Task directions —
Would you restate all of the entries verbatim, minus any images?

Entries provided —
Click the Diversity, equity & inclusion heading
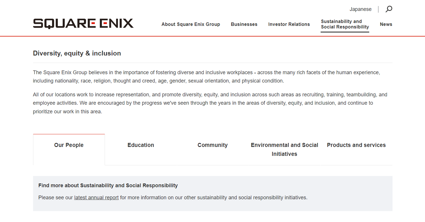 point(77,53)
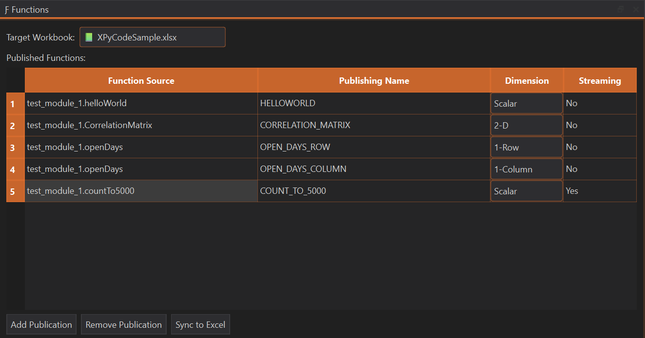The height and width of the screenshot is (338, 645).
Task: Click the float panel icon in title bar
Action: click(x=621, y=9)
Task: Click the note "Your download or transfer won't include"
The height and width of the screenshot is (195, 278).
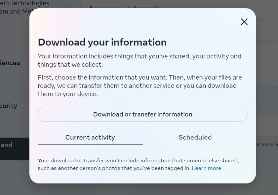Action: 138,164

Response —
Click the Diversity, equity & inclusion heading
 point(77,53)
The height and width of the screenshot is (338, 645).
Task: Click the float panel icon in title bar
Action: click(x=621, y=9)
Task: Click the note "Your download or transfer won't include"
The height and width of the screenshot is (195, 278).
Action: 138,164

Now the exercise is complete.